■ OBJECTIVE:
Please write out the full forum post below on applying a Cisco IPsec crypto map, copying every line character for character.

■ DOCUMENT EXTRACT:
+ + + + + + +

IPSEC - Cisco - crypto map which interface?

Hello Experts!
    I have to set up an IPSEC tunnel with a 1841 router. (The other party is also a Cisco, but I don't administer it). However, following the tutorials, I cannot bring up the tunnel. The other site is configured perfectly, as it was demonstrated apparently.

    The only unusual thing with my network (I suppose) is that on the ISP side we don't use a public IP subnet, instead, we use a 192.168.x.x/30 local subnet. The IPSEC  tutorials suggest to apply the
"crypto map"
 to the outer interface (Fa0/1), but that interface has no public address to bring up the tunnel.

|-------| remote                                                                                                                    a.b.c.109
|         | IPSEC peer  ------ INTERNET...                                                   |----------------------|
|-------| (public IP)                             ISP ------------------------------------ |      1841              |
                                                         192.168.x.1               192.168.x.2|                            |-------
                                                                                                           Fa0/1                     Fa0/0

                                                                                                                                   ... Company...

+ + + + + + +

■ DATASET CONTENT:
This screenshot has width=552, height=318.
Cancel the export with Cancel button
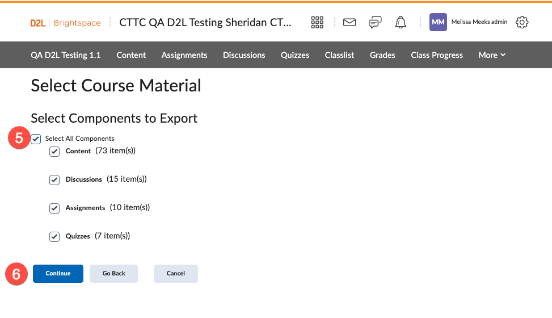click(x=176, y=274)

+ + + + + + +

■ EXERCISE SOLUTION:
IPSEC - Cisco - crypto map which interface?

Hello Experts!
    I have to set up an IPSEC tunnel with a 1841 router. (The other party is also a Cisco, but I don't administer it). However, following the tutorials, I cannot bring up the tunnel. The other site is configured perfectly, as it was demonstrated apparently.

    The only unusual thing with my network (I suppose) is that on the ISP side we don't use a public IP subnet, instead, we use a 192.168.x.x/30 local subnet. The IPSEC  tutorials suggest to apply the
"crypto map"
 to the outer interface (Fa0/1), but that interface has no public address to bring up the tunnel.

|-------| remote                                                                                                                    a.b.c.109
|         | IPSEC peer  ------ INTERNET...                                                   |----------------------|
|-------| (public IP)                             ISP ------------------------------------ |      1841              |
                                                         192.168.x.1               192.168.x.2|                            |-------
                                                                                                           Fa0/1                     Fa0/0

                                                                                                                                   ... Company...